━━━━━ Texto base
El recolector de residuos mostró más dignidad y sentido de comunidad que el de la persona que circulaba con su auto limpio.
“Acá aparece lo mejor y lo peor del ser humano. Las dos cosas surgen en una misma situación”.
Más del 70% de los bahienses, según informó el intendente Federico Susbielles, sufrió graves daños. Para reconstruir la ciudad, que ya no será la misma, se estima que se necesitarán 400 mil millones de pesos. Hay 16 muertos y 94 desaparecidos, al 11 de marzo. Las fuerzas estatales, desde el ejército al municipio no son suficientes. “Las necesidades básicas insatisfechas generan un nivel de estrés y de sufrimiento impresionantes”, dice Kern. En estas catástrofes, lo primero que se corta son las líneas y nada de lo que damos por sentado funciona. Ni cajeros, ni conexiones. Y no parecen ser las empresas quienes vayan a salvarnos sino los vecinos que recuperan el sentido de comunidad. El trabajo de voluntarios, ONGs, iglesias evangélicas, católicas, clubes de varias ciudades que organizaron colectas. Y además de las convocatorias de bahienses célebres, desde Manu Ginobilli, a Lautaro Martínez y el joven futbolista de Independiente, Lautaro Millan, entre otros, quienes se destacan son las personas que se ponen la tragedia al hombro. Las que se organizaron no solo para rescatar vecinos sino para llevar viandas, agua, abrigos, ayudar a limpiar.
━━━━━━━━━━
**Lo que se pide:**
Responde con datos del texto sobre la catástrofe:
(a) ¿Quién mostró más dignidad y sentido de comunidad que la persona que circulaba con su auto limpio?
(b) ¿Qué porcentaje de los bahienses sufrió graves daños, según el intendente Federico Susbielles?
(c) ¿Cuántos muertos y desaparecidos había al 11 de marzo?
Las líneas que siguen proceden de una fuente distinta a la del texto base.
━━━━━ Datos almacenados
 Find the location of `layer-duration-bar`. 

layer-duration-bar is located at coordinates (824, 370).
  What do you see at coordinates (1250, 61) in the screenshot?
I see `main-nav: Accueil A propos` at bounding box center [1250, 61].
━━━━━━━━━━
**Respuesta al ejercicio:**
(a) El recolector de residuos.
(b) Más del 70%.
(c) 16 muertos y 94 desaparecidos.